Jokes and Giggles
Chapter 25

Copyright© 2015 by Jack Spratt


Alabama : Hell Yes, We Have Electricity

Alaska: 11,623 Eskimos Can't Be Wrong!

Arizona: But It's A Dry Heat

Arkansas: Literacy Ain't Everything

California : By 30, Our Women Have More Plastic Than Your Honda

Colorado : If You Don't Ski, Don't Bother

Connecticut : Like Massachusetts, Only The Kennedy's Don't Own It yet

Delaware : We Really Do Like The Chemicals In Our Water


Georgia : We Put The "Fun" In Fundamentalist Extremism

Hawaii : Haka Tiki Mou Sha'ami Leeki Toru (Death To Mainland Scum, Leave Your Money)

Idaho : More Than Just Potatoes ... Well, Okay, We're Not, But The Potatoes Sure Are Real Good

Illinois : Don't Pronounce the "S", or else.

Indiana : 2 Billion Years Tidal Wave Free

Iowa : We Do Amazing Things With Corn

Kansas : First Of The Rectangle States

Kentucky : Five Million People; Fifteen Last Names

Louisiana: We're Not ALL Drunk Cajun Wackos, But That's Our Tourism Campaign

Maine: We're Really Cold, But We Have Cheap Lobster

Maryland : If You Can Dream It, We Can Tax It

Massachusetts : Our Taxes Are Lower Than Sweden's (For Most Tax Brackets)

Michigan : First Line Of Defense From The Canadians

Minnesota : 10,000 Lakes ... And almost 10 Trillion Mosquitoes

Mississippi : Come And Feel Better About Your Own State

Missouri : Your Federal Flood Relief Tax Dollars At Work

Montana : Land Of The Big Sky, The Unabomber, Right-wing Crazies, and Very Little Else

Nebraska : Ask About Our State Motto Contest

Nevada : Hookers and Poker! Well, it's a family state now, but we still have poker.

New Hampshire : Go Away And Leave Us Alone

New Jersey : You Want A ##$%##! Motto? I Got Yer ##$%##! Motto Right here!

New Mexico : Lizards Make Excellent Pets

New York : You Have The Right To Remain Silent, You Have The Right To An Attorney...

North Carolina : Tobacco Is A Vegetable

North Dakota : We Really Are One Of The 50 States!

Ohio: At Least We're Not Michigan

Oklahoma : Like The Play, Only No Singing

Oregon : Spotted Owl ... It's What's For Dinner

Pennsylvania : Cook With Coal

Rhode Island: We're Not REALLY An Island

South Carolina : Remember The Civil War? We Didn't Actually Surrender

South Dakota : Closer Than North Dakota

Tennessee : The Educashun State

Texas : Sí, Hablo Ingles

Utah : Our Jesus Is Better Than Your Jesus

Vermont : Yep

Virginia : Who Says Government Stiffs And Slackjaw Yokels Don't Mix?

Washington : We have more rain than you do than any other state.

Washington, D.C. : Wanna Be Mayor?

West Virginia : One Big Happy Family ... Really!

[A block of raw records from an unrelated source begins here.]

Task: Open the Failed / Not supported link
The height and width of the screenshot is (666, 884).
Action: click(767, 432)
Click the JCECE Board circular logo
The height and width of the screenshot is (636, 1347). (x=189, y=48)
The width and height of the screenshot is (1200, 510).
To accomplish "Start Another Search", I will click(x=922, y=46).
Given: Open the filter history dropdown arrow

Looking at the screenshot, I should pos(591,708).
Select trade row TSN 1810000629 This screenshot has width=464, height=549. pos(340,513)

Wisconsin : Come Cut The Cheese

Wyoming : Where women Are women ... And The Sheep Are Scared

An elderly man is stopped by the police around 1 a.m. and is asked where he is going at this time of night.

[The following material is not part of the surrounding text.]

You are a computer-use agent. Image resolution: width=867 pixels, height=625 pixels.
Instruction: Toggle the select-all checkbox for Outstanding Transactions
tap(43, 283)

The man replies, "I am going to a lecture about alcohol abuse and the effects it has on the human body."

The officer then asks, "Really? Who is giving that lecture at this time of night?"

The man replies, "That would be my wife."

These are comments supposedly made by South Carolina Troopers that were taken off their car videos:

1. "You know, stop lights don't come any redder than the one you just went through."

2. "Relax, the handcuffs are tight because they're new. They'll stretch after you wear them a while."

3. "If you take your hands off the car, I'll make your birth certificate a worthless document."

4. "If you run, you'll only go to jail tired."

5. "Can you run faster than 1200 feet per second? Because that's the speed of the bullet that'll be chasing you." (LOVE IT)

6. "You don't know how fast you were going? I guess that means I can write anything I want to on the ticket, huh?"